A young woman was coming toward me, her figure long and slim. Her blonde
hair lay back in curls from her delicate ears; her eyes were blue as
flowers. Her lips and chin had a gentle firmness, and in her pale green
suit she was like springtime come alive. I started toward her, entirely
forgetting to notice that she was not wearing a rose. As I moved, a
small, provocative smile curved her lips. "Going my way, sailor?" sh e
murmured. Almost uncontrollably I made one step closer to her, and then I
saw Hollis Maynell. She was standing almost directly behind the girl. A
woman well past 40, she had graying hair tucked under a worn hat. She was
more than plump, her thick-ankled feet thrust into low-heeled shoes. The
girl in the green suit was walking quickly away. I felt as though I was
split in two, so keen was my desire to follow her, and yet so deep was my
longing for the woman whose spirit had truly companioned me and upheld my
own. And there she stood. Her pale, plump face was gentle and sensible,
her gray eyes had a warm and kindly twinkle.

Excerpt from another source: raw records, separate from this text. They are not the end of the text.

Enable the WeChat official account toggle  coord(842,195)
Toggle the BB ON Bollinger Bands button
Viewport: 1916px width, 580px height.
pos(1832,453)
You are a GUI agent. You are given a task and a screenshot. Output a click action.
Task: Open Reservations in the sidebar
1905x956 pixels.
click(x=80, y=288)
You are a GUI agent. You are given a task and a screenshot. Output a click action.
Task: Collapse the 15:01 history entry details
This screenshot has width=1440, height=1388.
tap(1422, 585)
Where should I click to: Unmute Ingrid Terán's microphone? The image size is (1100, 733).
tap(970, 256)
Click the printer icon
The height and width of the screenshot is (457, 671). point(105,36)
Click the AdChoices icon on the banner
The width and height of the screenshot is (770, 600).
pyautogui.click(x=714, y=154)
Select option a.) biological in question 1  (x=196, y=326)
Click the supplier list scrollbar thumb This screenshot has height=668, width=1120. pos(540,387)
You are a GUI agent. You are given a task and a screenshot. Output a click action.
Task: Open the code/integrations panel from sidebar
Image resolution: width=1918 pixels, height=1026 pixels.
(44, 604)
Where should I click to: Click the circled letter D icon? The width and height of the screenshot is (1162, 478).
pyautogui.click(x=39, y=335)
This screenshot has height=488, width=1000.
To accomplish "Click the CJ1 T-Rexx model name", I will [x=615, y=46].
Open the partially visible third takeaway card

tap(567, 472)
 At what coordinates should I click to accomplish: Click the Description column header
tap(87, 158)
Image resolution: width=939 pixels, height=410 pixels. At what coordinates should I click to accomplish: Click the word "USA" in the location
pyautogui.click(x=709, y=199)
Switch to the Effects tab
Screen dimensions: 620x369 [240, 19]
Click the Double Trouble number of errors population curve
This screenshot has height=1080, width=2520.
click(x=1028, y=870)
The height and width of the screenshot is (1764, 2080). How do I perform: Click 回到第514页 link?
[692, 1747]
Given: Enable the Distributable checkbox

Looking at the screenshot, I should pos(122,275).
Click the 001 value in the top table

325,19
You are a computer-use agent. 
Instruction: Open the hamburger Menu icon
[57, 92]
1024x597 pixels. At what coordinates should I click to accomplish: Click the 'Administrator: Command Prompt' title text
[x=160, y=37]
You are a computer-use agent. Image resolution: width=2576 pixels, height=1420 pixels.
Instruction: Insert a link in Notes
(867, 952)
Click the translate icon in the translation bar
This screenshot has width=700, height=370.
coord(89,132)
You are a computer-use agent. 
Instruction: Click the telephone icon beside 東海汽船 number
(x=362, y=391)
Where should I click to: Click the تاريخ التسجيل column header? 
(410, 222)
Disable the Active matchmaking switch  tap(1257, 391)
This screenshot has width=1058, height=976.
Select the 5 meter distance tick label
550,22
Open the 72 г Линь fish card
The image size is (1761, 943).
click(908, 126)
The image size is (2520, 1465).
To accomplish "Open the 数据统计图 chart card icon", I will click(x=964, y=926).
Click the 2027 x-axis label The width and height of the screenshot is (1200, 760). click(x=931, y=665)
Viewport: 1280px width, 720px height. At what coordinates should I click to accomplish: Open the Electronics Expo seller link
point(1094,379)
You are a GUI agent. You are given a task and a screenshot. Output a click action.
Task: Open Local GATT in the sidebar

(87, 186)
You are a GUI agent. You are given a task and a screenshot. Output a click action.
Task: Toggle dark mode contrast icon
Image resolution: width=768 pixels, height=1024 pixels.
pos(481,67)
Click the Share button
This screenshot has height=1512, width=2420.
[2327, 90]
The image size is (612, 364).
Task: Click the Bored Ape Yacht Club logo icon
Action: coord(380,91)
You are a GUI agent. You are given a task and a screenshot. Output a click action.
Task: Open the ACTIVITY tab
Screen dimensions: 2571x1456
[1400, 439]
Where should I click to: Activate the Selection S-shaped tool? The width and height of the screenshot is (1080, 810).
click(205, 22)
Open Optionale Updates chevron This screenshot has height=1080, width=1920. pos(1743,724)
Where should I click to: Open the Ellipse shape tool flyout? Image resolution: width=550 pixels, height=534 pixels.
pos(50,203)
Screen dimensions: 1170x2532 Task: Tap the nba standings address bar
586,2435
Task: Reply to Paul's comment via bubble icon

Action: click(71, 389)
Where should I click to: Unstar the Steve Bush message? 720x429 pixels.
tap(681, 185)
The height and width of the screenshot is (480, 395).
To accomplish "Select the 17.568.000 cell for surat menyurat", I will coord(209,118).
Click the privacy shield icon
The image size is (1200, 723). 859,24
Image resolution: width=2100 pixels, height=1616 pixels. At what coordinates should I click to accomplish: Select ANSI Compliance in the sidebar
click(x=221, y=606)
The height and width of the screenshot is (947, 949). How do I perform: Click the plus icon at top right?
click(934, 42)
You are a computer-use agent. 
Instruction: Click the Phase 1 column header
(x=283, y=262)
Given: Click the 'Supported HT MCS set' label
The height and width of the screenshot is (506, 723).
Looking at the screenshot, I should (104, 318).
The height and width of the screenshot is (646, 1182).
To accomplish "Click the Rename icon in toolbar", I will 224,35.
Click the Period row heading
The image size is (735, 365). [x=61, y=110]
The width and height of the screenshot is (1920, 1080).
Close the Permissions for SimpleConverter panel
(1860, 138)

I did not hesitate. My fingers gripped the small worn blue leather copy
of the book that was to identify me to her. This would not be love, but
it would be something precious, something perhaps even better than love,
a friendship for which I had been and must ever be grateful. I squared my
shoulders and saluted and held out the book to the woman , even though
while I spoke I felt choked by the bitterness of my disappointment. "I'm
Lieutenant John Blanchard, and you must be Miss Maynell. I am so glad you
could meet me; may I take you to dinner?" The woman's face broadened into
a tolerant smile. "I don't know what this is about, son," she answered,
"but the young lady in the green suit who just went by, she begged me to
wear this rose on my coat. And she said if you were to ask me out to
dinner, I should go and tell you that she is waiting for you in the big
restaurant across the street. She said it was some kind of test!"

It's not difficult to understand and admire Miss Maynell's wisdom. The
true nature of a heart is seen in its response to the unattractive.